• Request
Reproduce the records below without any changes, beginning at the line that contains "coordinates (28, 83)." and ending after the final line of the records.

Interface element records

□ □ □

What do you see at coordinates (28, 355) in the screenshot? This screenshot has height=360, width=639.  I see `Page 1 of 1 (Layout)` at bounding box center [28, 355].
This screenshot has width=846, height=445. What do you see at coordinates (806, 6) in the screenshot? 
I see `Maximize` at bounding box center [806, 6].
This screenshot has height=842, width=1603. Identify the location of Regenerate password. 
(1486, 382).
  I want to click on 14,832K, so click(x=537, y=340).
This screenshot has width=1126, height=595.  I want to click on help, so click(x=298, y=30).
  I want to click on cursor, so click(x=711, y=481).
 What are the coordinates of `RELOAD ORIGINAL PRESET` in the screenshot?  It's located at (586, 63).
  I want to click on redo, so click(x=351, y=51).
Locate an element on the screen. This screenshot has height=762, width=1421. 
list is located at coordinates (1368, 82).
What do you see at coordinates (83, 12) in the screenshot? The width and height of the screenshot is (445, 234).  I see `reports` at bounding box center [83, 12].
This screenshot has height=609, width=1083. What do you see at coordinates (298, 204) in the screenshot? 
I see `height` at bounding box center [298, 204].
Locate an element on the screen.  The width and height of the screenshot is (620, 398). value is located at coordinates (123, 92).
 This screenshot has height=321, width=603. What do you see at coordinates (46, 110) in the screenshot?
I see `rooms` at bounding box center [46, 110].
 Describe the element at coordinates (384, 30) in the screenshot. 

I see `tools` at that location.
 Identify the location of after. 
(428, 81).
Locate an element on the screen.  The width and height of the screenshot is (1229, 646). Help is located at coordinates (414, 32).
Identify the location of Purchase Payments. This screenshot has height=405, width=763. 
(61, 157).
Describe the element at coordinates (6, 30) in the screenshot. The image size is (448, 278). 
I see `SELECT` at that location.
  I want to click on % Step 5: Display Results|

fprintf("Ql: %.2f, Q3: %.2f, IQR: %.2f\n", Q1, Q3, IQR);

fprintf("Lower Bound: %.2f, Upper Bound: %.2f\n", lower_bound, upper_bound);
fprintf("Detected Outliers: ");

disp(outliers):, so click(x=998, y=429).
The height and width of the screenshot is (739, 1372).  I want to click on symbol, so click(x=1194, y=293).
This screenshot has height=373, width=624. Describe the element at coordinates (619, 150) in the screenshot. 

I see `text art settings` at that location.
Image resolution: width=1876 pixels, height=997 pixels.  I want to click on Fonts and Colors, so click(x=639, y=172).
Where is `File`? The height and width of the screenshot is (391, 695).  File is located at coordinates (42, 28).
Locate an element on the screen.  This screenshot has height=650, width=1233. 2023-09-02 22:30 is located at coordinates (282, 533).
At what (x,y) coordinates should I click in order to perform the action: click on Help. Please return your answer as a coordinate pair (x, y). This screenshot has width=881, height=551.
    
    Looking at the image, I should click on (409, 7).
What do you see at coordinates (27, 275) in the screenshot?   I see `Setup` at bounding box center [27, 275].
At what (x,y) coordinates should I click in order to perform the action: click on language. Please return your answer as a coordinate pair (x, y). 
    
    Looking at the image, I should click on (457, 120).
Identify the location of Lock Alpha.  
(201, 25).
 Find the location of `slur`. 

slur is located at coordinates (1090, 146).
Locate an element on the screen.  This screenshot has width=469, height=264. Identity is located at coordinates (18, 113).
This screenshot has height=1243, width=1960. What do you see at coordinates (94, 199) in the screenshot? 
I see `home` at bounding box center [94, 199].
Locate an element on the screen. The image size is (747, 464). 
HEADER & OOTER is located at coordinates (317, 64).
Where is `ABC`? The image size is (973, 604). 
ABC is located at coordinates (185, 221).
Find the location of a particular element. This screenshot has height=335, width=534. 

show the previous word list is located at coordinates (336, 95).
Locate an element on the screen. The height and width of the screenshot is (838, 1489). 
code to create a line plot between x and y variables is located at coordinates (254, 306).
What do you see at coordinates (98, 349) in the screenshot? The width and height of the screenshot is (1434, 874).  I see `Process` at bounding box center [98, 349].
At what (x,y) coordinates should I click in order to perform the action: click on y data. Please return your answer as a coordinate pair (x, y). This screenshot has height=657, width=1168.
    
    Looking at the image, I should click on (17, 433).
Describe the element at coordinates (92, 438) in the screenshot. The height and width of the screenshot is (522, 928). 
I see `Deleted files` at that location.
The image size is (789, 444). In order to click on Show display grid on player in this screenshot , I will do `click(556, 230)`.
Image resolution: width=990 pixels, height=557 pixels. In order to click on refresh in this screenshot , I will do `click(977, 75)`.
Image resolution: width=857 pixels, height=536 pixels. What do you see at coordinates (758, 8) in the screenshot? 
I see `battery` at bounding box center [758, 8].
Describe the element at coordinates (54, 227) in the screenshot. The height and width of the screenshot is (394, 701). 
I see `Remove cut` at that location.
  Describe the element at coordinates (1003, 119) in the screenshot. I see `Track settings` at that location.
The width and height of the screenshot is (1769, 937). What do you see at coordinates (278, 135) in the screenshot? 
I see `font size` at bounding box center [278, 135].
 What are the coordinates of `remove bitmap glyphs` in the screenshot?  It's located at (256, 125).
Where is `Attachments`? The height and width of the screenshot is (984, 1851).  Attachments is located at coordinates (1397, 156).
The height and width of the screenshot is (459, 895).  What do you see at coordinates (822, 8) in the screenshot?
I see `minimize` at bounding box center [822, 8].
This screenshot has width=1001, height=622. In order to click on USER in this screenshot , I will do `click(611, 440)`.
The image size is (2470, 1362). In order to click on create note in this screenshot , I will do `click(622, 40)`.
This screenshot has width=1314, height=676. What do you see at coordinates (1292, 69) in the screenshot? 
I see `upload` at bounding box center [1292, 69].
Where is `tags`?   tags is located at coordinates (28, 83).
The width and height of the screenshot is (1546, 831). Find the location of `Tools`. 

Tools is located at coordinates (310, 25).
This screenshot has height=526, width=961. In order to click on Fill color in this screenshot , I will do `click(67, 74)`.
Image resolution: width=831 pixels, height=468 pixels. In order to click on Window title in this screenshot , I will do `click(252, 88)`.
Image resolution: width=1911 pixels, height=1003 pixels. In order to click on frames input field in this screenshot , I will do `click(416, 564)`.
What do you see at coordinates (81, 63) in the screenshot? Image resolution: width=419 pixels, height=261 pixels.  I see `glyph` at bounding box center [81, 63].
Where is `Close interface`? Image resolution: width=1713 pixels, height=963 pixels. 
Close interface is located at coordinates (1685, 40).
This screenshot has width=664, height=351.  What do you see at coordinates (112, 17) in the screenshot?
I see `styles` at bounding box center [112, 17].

□ □ □

• Task output
Where is `tags`?   tags is located at coordinates (28, 83).
The width and height of the screenshot is (1546, 831). Find the location of `Tools`. 

Tools is located at coordinates (310, 25).
This screenshot has height=526, width=961. In order to click on Fill color in this screenshot , I will do `click(67, 74)`.
Image resolution: width=831 pixels, height=468 pixels. In order to click on Window title in this screenshot , I will do `click(252, 88)`.
Image resolution: width=1911 pixels, height=1003 pixels. In order to click on frames input field in this screenshot , I will do `click(416, 564)`.
What do you see at coordinates (81, 63) in the screenshot? Image resolution: width=419 pixels, height=261 pixels.  I see `glyph` at bounding box center [81, 63].
Where is `Close interface`? Image resolution: width=1713 pixels, height=963 pixels. 
Close interface is located at coordinates (1685, 40).
This screenshot has width=664, height=351.  What do you see at coordinates (112, 17) in the screenshot?
I see `styles` at bounding box center [112, 17].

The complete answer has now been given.